Opinion
1311-1311A
June 6, 2002.
Judgment, Supreme Court, New York County (Walter Tolub, J.), entered May 11, 2000, which, inter alia , granted plaintiff a divorce on the ground of cruel and inhuman treatment, and awarded defendant a distributive award of $1,712,273.25, representing 25% of the marital property, in lieu of all other equitable distribution, and maintenance of $7000 per month for five years, and order, same court (Elliott Wilk, J.), entered on or about September 17, 1999, which awarded custody of the parties' children to plaintiff, with supervised visitation to defendant, unanimously affirmed, without costs.
STEPHEN F. HARMON, for Plaintiff-respondent.
PHILIP L. FRIEDMAN BERNARD KOBROFF, for Defendant-appellant.
Before: Tom, J.P., Andrias, Saxe, Ellerin, Wallach, JJ.
Plaintiff's largely unrefuted testimony supports the trial court's findings that the marriage was viable for only 2½ years, after which there was a pattern of bizarre behavior by defendant that caused plaintiff to fear for his safety and affected his mental and physical health, and warranted a divorce on the ground of cruel and inhuman treatment (Domestic Relations Law § 170; see, Shou-Tsung Lin v.
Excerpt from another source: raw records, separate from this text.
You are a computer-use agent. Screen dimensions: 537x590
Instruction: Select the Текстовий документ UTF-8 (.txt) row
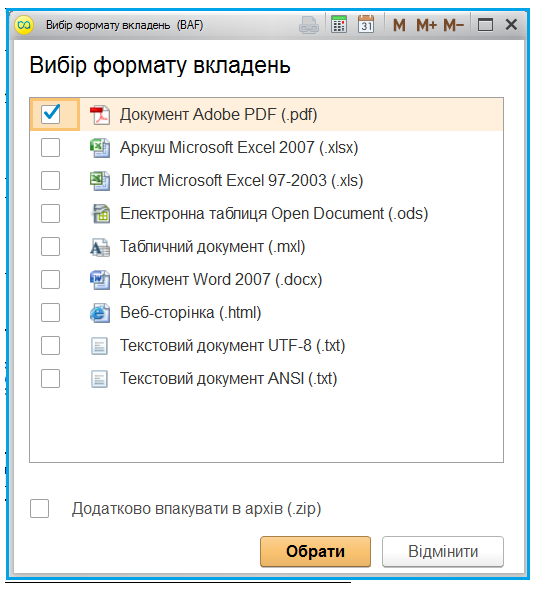pyautogui.click(x=266, y=346)
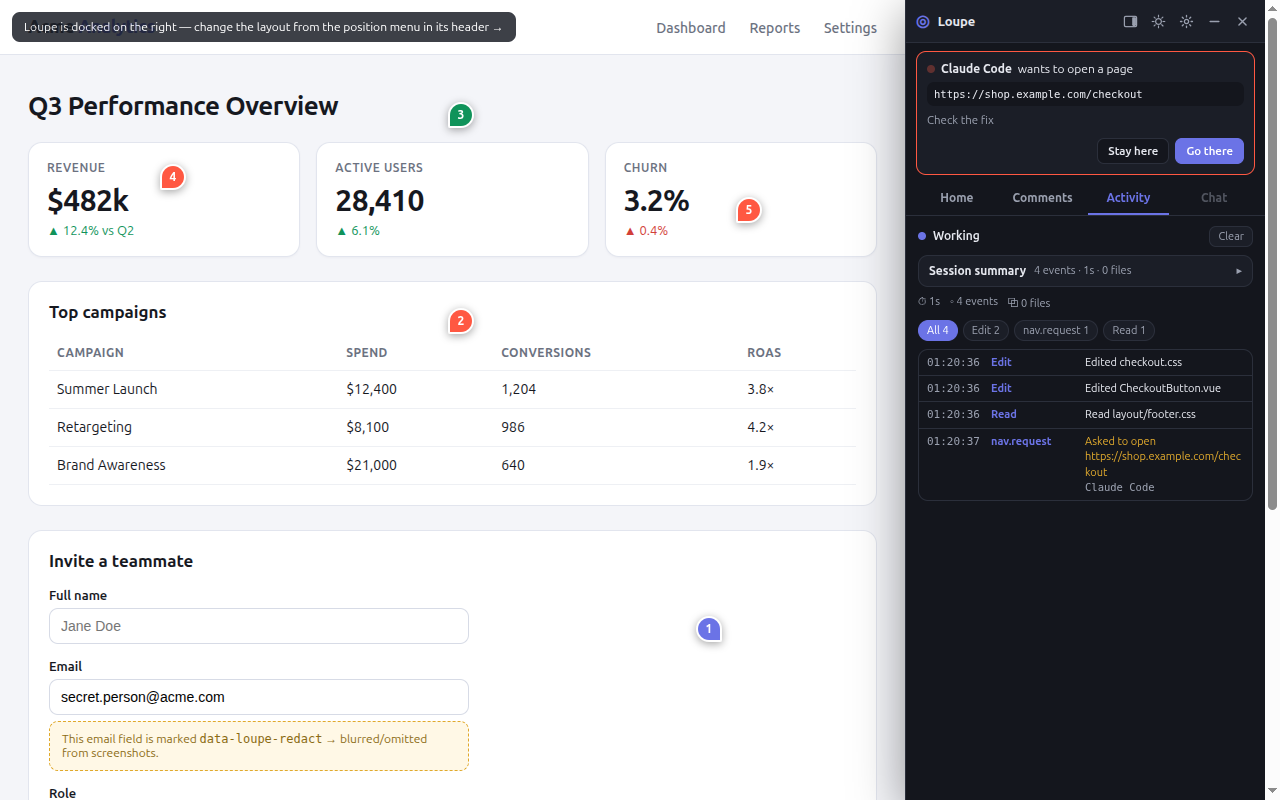Open the dock position menu icon
The image size is (1280, 800).
coord(1130,21)
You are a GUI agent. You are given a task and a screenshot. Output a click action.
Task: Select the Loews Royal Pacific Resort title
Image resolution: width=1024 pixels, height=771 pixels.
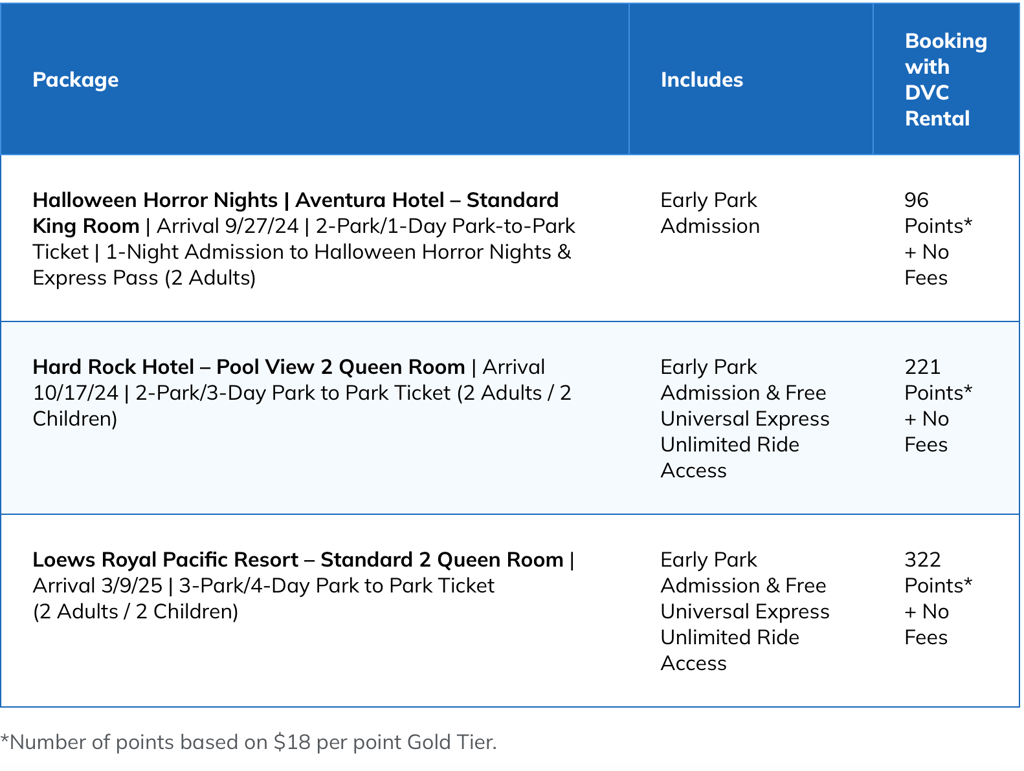(x=297, y=559)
Straus, 282 A.D.2d 234). The lack of medical evidence does not require a contrary result (see, Ridley v. Ridley, 275 A.D.2d 941, 943). Nor is there basis for disturbing the equitable distribution. Defendant was properly precluded from producing evidence on financial issues upon a record showing her persistent and unexplained failures to comply with longstanding disclosure obligations (CPLR 3126; see, Sanchez v. City of New York, 266 A.D.2d 127). Contrary to defendant's contention, the court included in the marital estate the increase in value of the marital residence and $2.5 million in compensation earned by plaintiff prior to the marriage but received thereafter, and also properly determined that a New York State tax assessment for the years 1992 through 1996 was a marital liability. The record establishes a relatively short marriage in which this defendant's contributions as a spouse, mother and homemaker were minimal, justifying only a 25% share of the marital property (see, Cappeillo v. Cappiello, 110 A.D.2d 608, affd 66 N.Y.2d 107). Concerning maintenance, defendant's claim that she needs additional training due to her difficulty with the English language is belied by a record showing that she did not delay her education or training as a result of the marriage, possesses a Master's degree in bilingual education and taught English in China. The marital standard of living was modest, given the resources available, and, inasmuch as defendant does not have any day-to-day child care responsibilities, the award of $7000 per month over five years is more than adequate to enable her to meet her reasonable living expenses totaling about $4800 per month during the period it should take her to become self-supporting in a lifestyle approximating that which she enjoyed during the marriage. The trial court's award of legal fees was a proper exercise of discretion.
Concerning custody and visitation, there is no merit to defendant's contention that the court's oral decision failed to set forth the essential facts upon which it relied. The admission of certain videotapes cannot be deemed error inasmuch as the parties ultimately stipulated thereto. Defendant's claim of denial of equal protection is unpreserved and in any event without merit. The record supports the finding that custody to plaintiff, with supervised visitation to defendant, is in the children's best interests.
THIS CONSTITUTES THE DECISION AND ORDER OF THE SUPREME COURT, APPELLATE DIVISION, FIRST DEPARTMENT.